What are you talking about? I've done neither. BTW, when are you going to post something of any real substance?
I'm not actively rooting for any Company to fail. That's a waste of time. One thing about failure is its easily recognized. Some people / Management teams are highly successful, others are dumb lucky, others are just dumb... I follow both smart money and dumb money. I invest with smart money and bet against dumb. It's that simple. HGEN is an obvious case of following dumb money.

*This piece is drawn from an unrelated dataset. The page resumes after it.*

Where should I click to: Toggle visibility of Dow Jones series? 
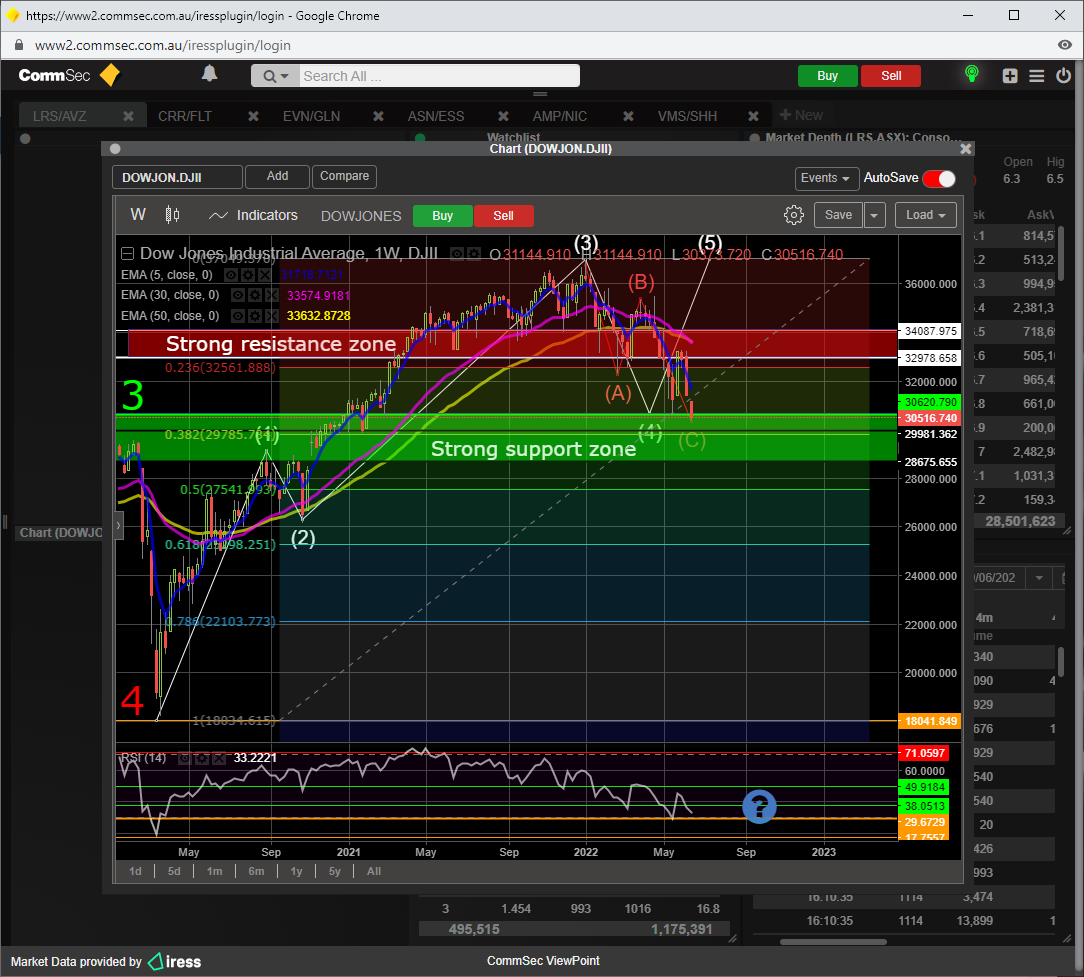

BTW, considering this an investment board related to HGEN... I'm very confident I've done more to increase (or at a minimum not decrease) the net worth of those who have listened to me on this board. Feel free to make your own predictions and bets, but I've made some very nice profits in HGEN this year unlike the vast majority of the longs on this board.
Yeah... Try again. Call the Company and ask how many treatments they have on hand? The fact is it's not many (or said another way, a LOT less than you think), as HGEN had to spend $100+ million just to secure manufacturing and subsequently shut-it down where they could.
From share offerings... $92.5 million from the April 2021 offering, $40 million from selling 2.4 million shares in Q1-Q3 2021, $24.5 million from selling 3.8 million shares in October and early November, $25.0 million from the Hercules Loan, etc., etc. Management loves diluting shareholders every chance they get... Like they did this week, last week, the week before, etc. You should also ask Management what they are forecasting the year-end outstanding share count to be.
Thanks for stating the obvious. Maybe we should all focus on getting everyone vaccinated.
That is not the FDA's fault. It's the moronic individual who didn't take the vaccine. The health system shouldn't be here to try and save lives of morons who decide not to take a safe, cheap and highly effective vaccine. Insurer companies should tell their policyholders, either get vaccinated or we're not paying your COVID hospital bills. End of story.